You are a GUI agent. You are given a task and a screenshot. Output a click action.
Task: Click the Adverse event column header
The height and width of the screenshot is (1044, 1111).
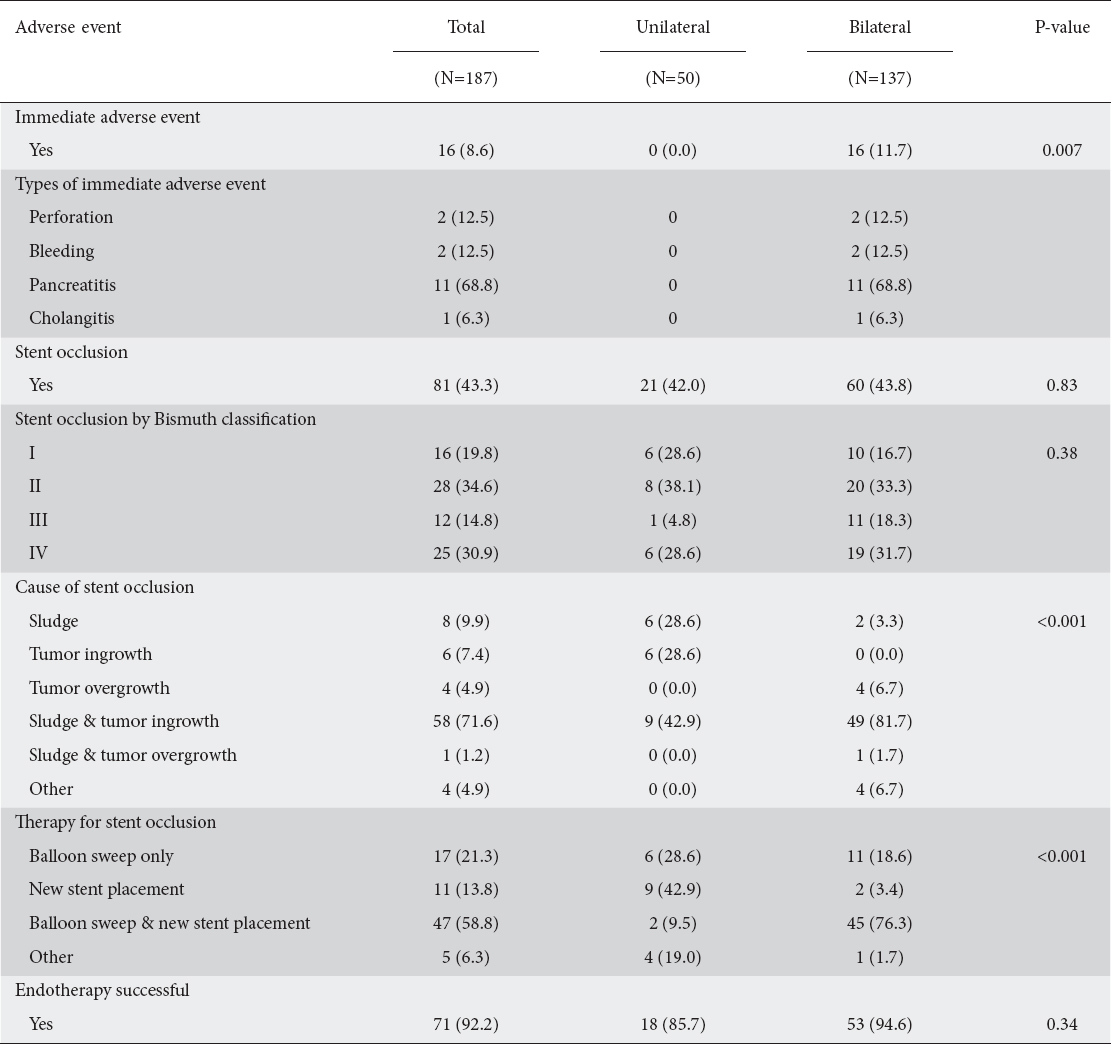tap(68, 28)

◇ ◇ ◇ ◇ ◇

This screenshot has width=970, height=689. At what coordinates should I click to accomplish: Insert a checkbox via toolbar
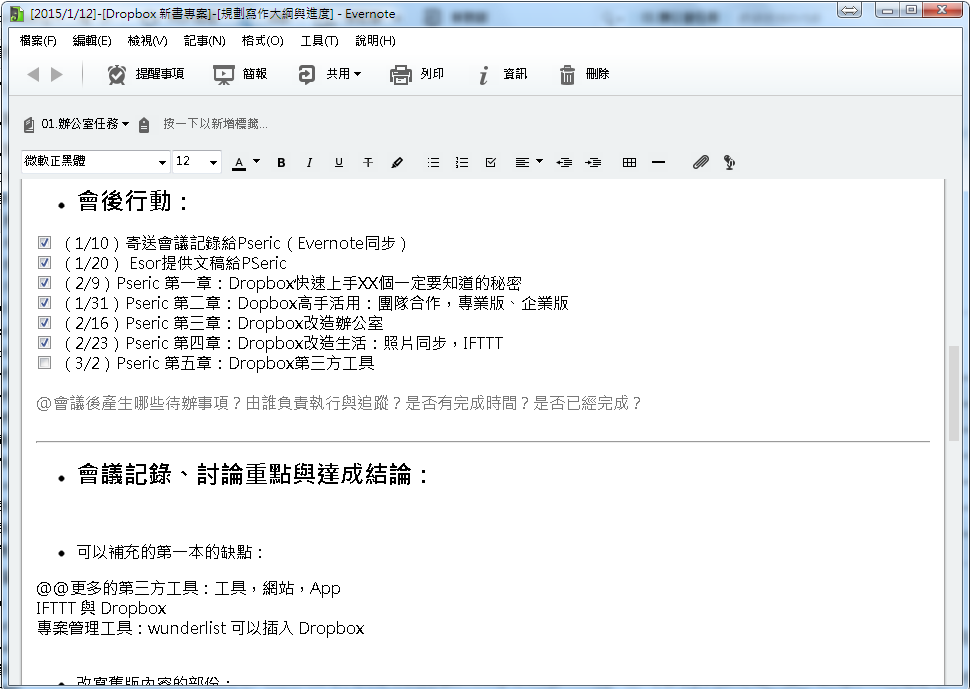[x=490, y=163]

◇ ◇ ◇ ◇ ◇

#### Job:
Can you repeat the listing from the line with "You are a GUI" to the line with "tap(68, 28)", swapping "agent" for "assistant" and changing nothing else? Leave the pictures out.

#### Full response:
You are a GUI assistant. You are given a task and a screenshot. Output a click action.
Task: Click the Adverse event column header
The height and width of the screenshot is (1044, 1111).
tap(68, 28)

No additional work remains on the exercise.